• WHAT NEEDS TO BE DONE: Return only those lines of the records below in which "This" appears.

• SUPPLIED MATERIAL:
|---|
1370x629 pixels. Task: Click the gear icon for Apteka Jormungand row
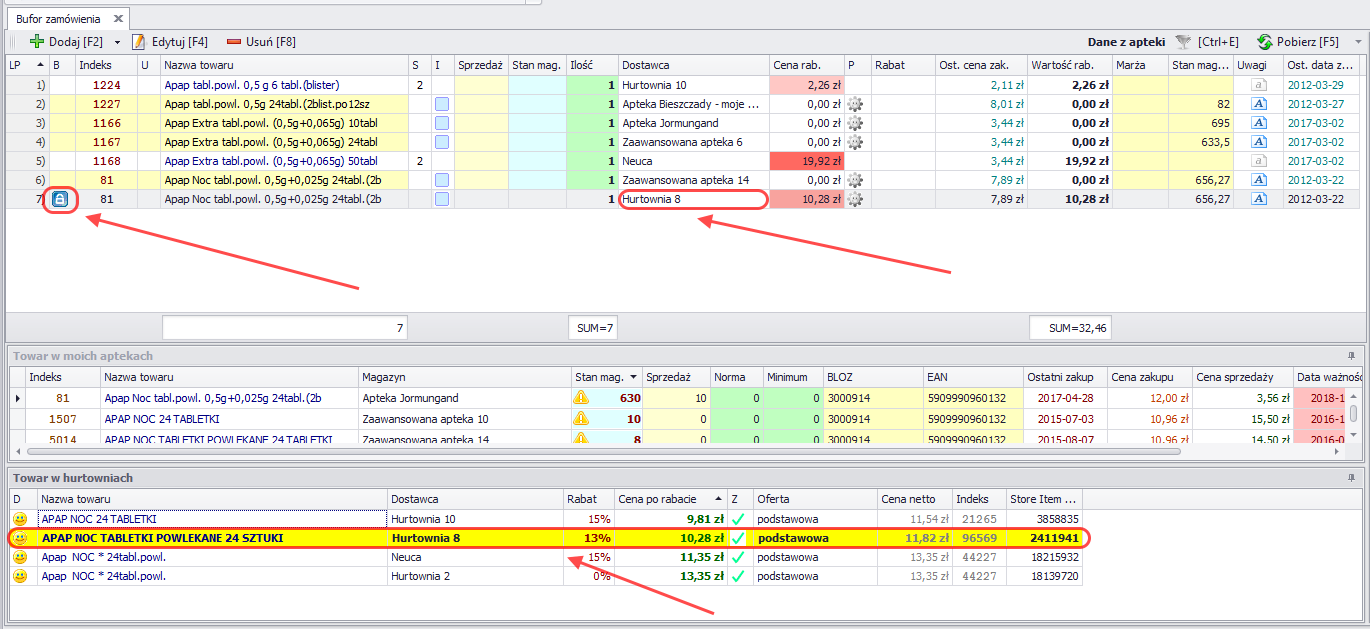[x=854, y=123]
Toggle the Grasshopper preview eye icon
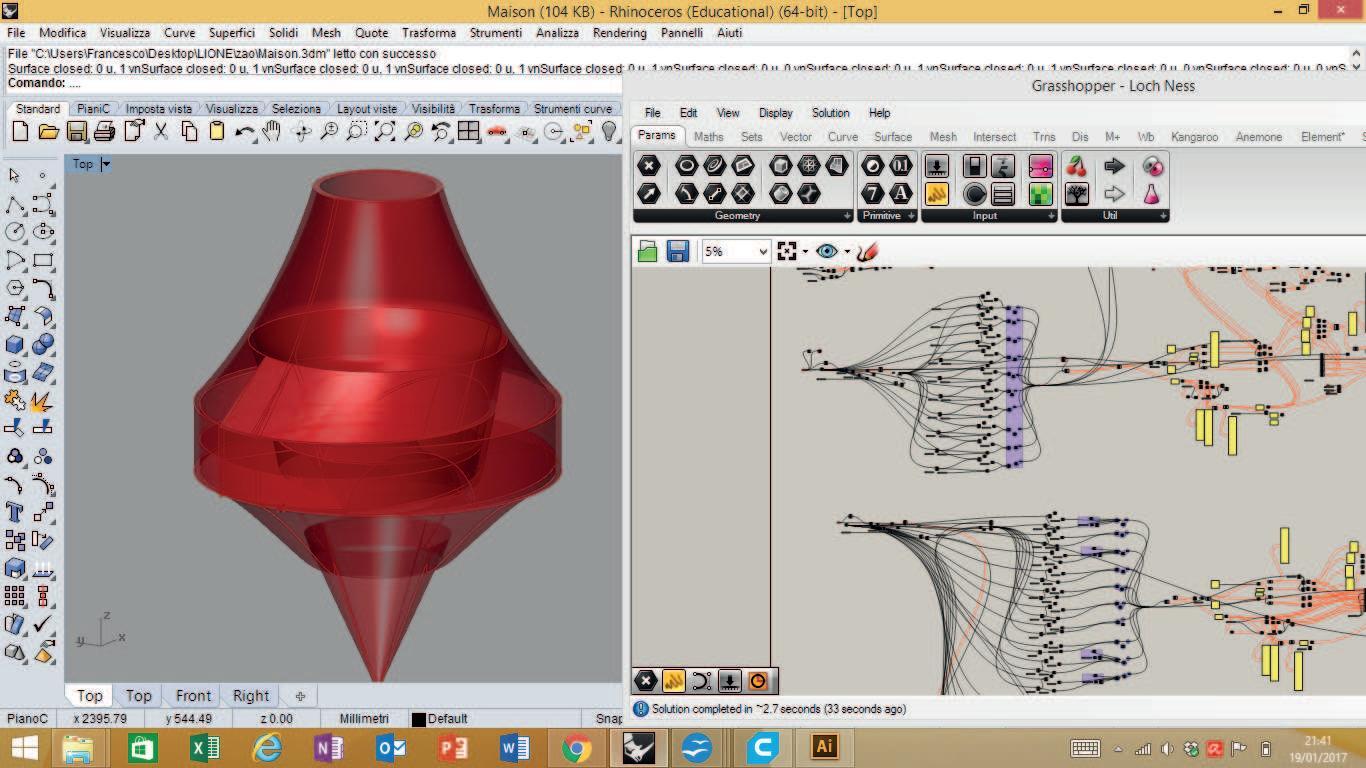The image size is (1366, 768). click(826, 252)
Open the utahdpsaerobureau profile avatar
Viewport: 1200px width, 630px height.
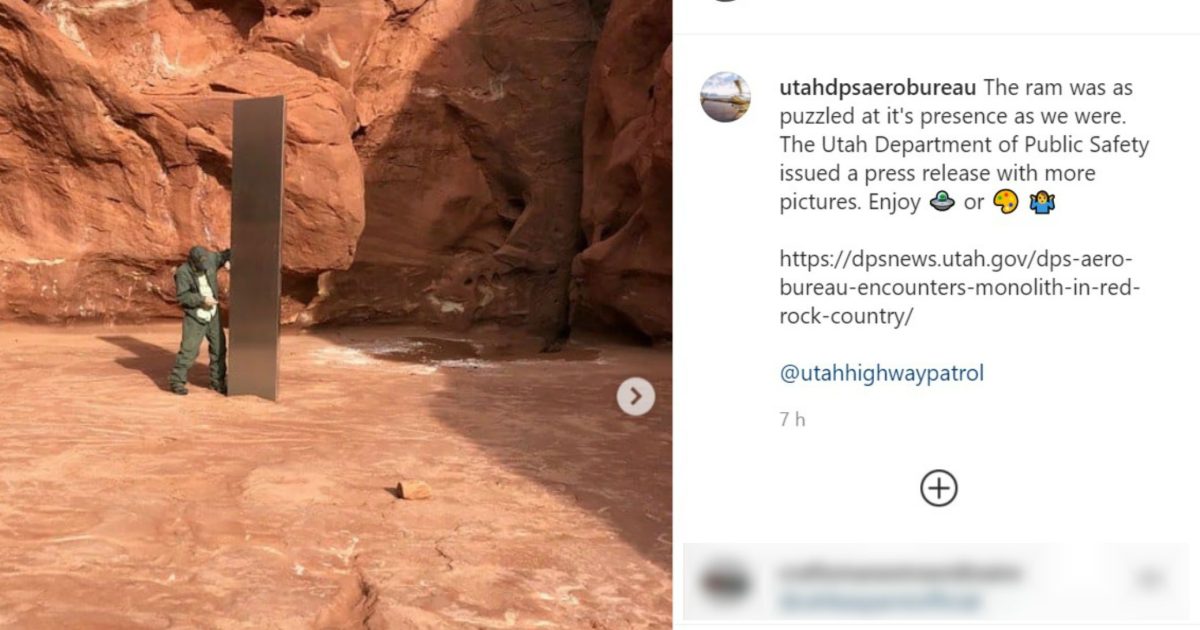click(x=725, y=97)
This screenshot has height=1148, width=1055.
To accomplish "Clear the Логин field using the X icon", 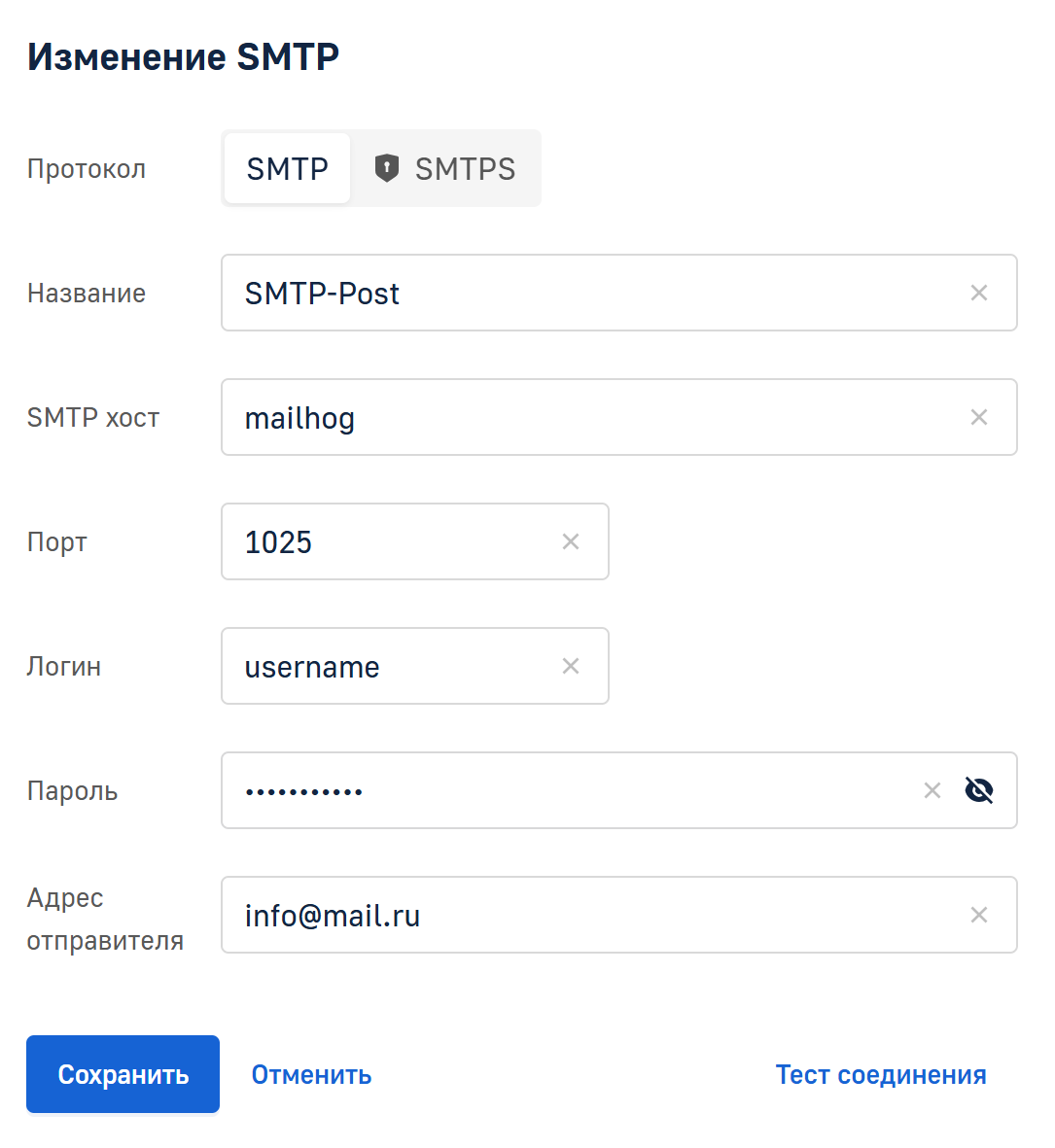I will 571,667.
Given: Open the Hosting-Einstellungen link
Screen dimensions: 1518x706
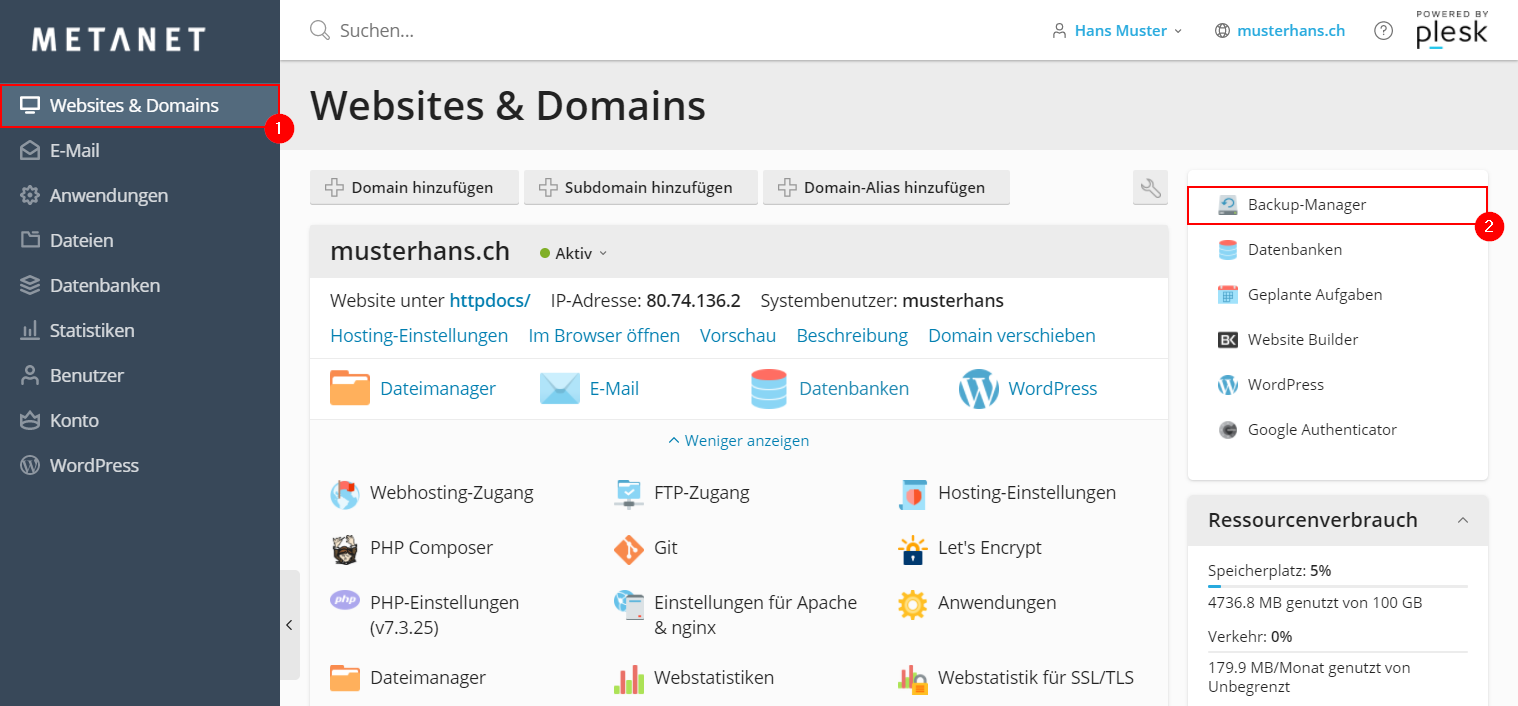Looking at the screenshot, I should (419, 336).
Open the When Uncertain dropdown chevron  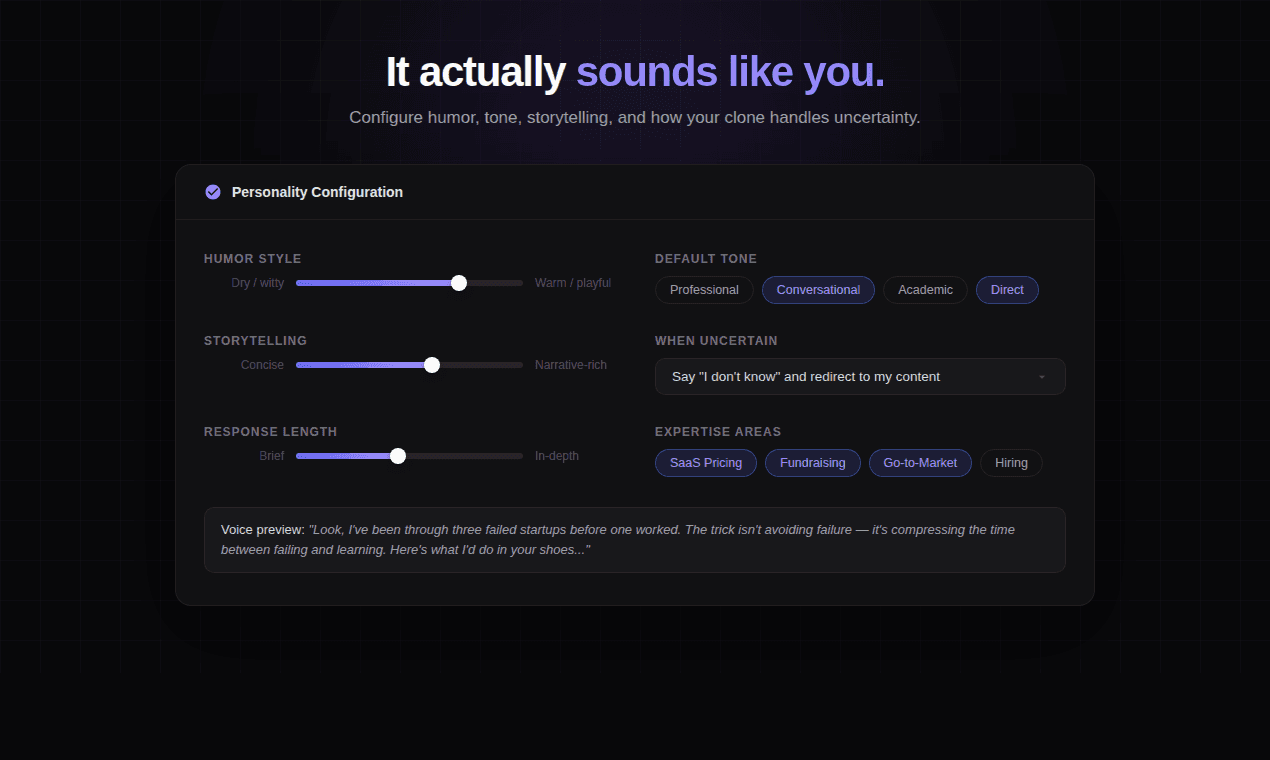[1042, 376]
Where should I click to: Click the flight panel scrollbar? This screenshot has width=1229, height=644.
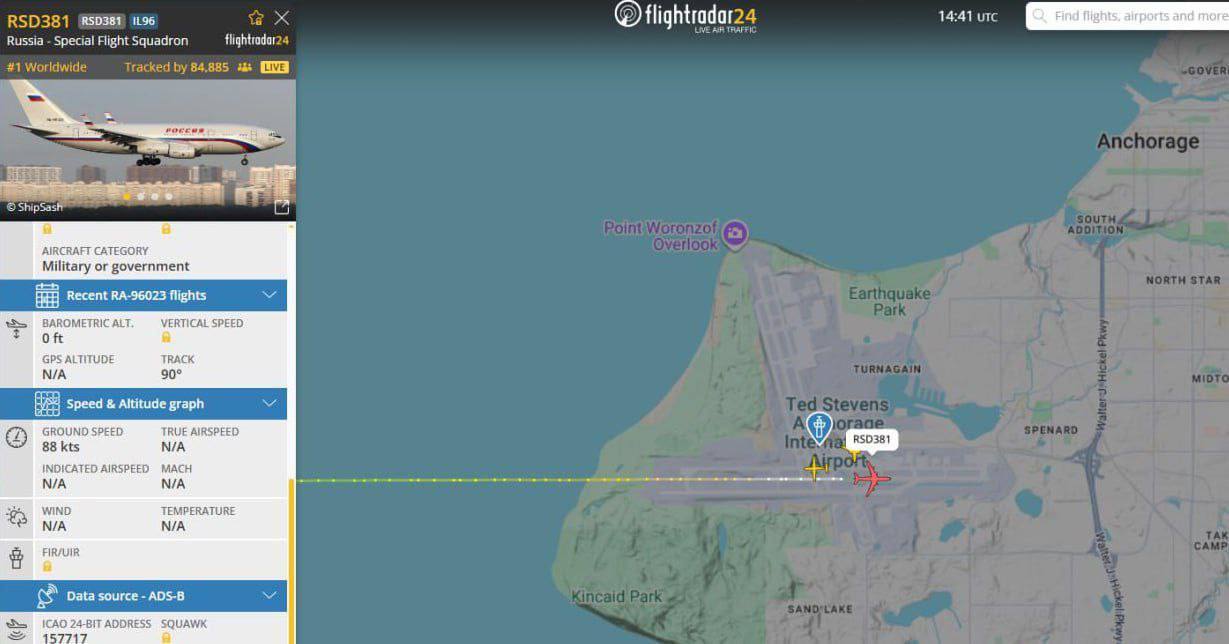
|---|
• COMPLETED EXERCISE:
This screenshot has height=1148, width=1055.
Where should I click to: Click the flight panel scrollbar? This screenshot has width=1229, height=644.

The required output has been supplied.